39.   We have gone through the evidence of PW-5 Srinivasan by  applying  the
discerning scrutiny standard and find it  difficult  to  overturn  the  view
expressed by both the Courts  in  their  acceptance  of  his  evidence.  His
description of the events is  simple  and  straightforward  and  the  cross-
examination does not demolish his version of the events. In fact, the cross-
examination is directed more at proving that one Subramaniam may  have  been
the  assailant  since   Veerappan   had   an   illicit   relationship   with
Subramaniam’s first wife Periammal. This was ruled out  by  PW-5  Srinivasan
who did not want to shield the real assailant and  put  the  blame  for  the
occurrence on someone else.
40.   As far as the second contention is concerned,  it  overlaps  with  the
first.
Both the Trial Court and the High Court have concurrently  held  that
PW-5 Srinivasan was an eye witness to the murder of Veerappan and  Marudayi.
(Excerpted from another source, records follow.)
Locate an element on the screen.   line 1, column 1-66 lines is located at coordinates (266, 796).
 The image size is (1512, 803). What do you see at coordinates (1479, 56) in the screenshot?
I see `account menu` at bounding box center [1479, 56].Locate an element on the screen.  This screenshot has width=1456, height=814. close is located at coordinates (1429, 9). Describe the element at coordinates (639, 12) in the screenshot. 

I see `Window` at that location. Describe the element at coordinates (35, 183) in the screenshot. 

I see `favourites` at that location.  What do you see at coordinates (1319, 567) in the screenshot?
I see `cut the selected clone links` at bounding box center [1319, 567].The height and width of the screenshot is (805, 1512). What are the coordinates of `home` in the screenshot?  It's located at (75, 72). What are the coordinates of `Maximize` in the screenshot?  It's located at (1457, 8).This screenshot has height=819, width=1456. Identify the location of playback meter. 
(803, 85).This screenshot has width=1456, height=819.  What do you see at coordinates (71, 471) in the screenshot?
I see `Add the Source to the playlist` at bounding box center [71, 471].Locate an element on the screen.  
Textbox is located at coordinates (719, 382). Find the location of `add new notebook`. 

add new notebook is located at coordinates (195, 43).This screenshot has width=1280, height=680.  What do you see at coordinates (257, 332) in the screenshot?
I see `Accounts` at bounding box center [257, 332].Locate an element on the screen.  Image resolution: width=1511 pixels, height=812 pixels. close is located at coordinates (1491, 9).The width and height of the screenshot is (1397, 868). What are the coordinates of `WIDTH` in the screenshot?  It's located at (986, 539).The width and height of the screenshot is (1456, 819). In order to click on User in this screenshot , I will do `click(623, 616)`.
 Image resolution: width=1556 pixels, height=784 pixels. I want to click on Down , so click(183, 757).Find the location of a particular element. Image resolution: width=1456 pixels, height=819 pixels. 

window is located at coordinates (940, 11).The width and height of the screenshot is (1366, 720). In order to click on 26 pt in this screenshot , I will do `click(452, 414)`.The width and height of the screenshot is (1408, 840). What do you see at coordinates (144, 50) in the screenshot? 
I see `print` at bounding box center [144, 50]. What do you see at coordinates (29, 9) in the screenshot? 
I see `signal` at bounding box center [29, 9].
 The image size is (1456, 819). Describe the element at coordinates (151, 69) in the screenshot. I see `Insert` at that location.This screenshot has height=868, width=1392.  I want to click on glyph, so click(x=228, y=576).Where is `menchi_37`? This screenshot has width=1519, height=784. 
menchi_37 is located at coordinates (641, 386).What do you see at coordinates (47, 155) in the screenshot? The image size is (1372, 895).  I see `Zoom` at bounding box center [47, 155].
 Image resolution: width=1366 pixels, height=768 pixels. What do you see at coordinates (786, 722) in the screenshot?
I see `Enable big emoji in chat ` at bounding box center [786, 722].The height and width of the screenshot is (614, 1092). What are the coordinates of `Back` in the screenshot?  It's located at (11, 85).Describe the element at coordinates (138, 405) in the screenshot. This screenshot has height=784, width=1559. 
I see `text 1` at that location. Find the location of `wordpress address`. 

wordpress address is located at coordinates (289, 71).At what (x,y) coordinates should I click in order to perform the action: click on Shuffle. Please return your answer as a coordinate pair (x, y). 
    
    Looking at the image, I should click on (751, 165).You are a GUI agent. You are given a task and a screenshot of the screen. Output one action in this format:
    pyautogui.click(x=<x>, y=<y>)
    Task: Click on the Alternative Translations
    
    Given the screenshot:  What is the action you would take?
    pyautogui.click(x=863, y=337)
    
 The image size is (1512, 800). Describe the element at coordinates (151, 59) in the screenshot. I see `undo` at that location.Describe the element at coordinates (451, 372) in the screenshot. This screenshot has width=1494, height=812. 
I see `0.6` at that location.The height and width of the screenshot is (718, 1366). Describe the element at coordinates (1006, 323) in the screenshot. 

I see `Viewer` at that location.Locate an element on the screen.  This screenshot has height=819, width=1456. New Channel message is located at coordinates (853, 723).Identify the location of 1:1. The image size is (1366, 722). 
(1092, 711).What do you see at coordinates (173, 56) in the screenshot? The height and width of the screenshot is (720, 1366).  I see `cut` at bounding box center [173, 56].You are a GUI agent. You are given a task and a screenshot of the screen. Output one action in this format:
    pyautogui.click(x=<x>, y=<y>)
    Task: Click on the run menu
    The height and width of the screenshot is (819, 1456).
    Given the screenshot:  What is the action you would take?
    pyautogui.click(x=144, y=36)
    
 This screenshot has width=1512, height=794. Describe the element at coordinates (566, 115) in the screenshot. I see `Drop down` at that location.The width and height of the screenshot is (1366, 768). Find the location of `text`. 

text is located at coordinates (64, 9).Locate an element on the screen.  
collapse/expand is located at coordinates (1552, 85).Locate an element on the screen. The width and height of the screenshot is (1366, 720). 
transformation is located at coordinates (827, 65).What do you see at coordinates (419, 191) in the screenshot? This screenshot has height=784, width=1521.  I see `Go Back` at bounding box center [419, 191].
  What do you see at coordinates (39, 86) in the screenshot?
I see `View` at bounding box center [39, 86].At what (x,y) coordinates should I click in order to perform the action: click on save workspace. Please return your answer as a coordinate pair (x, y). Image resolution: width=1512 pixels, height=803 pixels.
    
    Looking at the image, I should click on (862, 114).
 The conclusion arrived at by both the Courts  has  not  been  shown  to  be
perverse in any manner  whatsoever  nor  has  it  been  shown  deserving  of
reversal.
41.   The presence of PW-5 Srinivasan at the place of occurrence  cannot  be
doubted in view of the FIR lodged by PW-1 Thangavel and his testimony. 
 Even
though PW-1 Thangavel may have turned  hostile,  the  fact  remains  that  a
report was made to the police about the homicidal attack  on  Veerappan  and
Marudayi.  
That there was a homicidal attack on  them  is  not  in  dispute.
This is confirmed even by the witnesses who turned hostile.
 It is  also  not
in dispute that Veerappan died on the spot and that Marudayi was  grievously
injured. 
This too is confirmed by the witnesses who turned hostile. 
That PW-
5 Srinivasan took  Marudayi  to  the  hospital  immediately  after  she  was
attacked is confirmed by PW-1 Thangavel. 
On the basis of these facts,  which
are evident  from  the  record,  there  is  no  option  but  to  accept  the
conclusion of both the Courts that PW-5 Srinivasan was present at the  place
of occurrence and was an eye witness to the incident.
 His testimony  is  not
unreliable but is supported in its essential details  by  the  testimony  of
the other witnesses.
Conclusion:
42.   We find the evidence of PW-5 Srinivasan credible notwithstanding  that
he was  a  related  and  interested  witness. 
 Accordingly,  we  uphold  the
conviction and sentence awarded to the appellants by  the  Trial  Court  and
confirmed by the High Court.
43.   The appeal is dismissed.

                                      .…….……………………..J.
                                        (Swatanter Kumar)



                                                           ….…….……………………..J.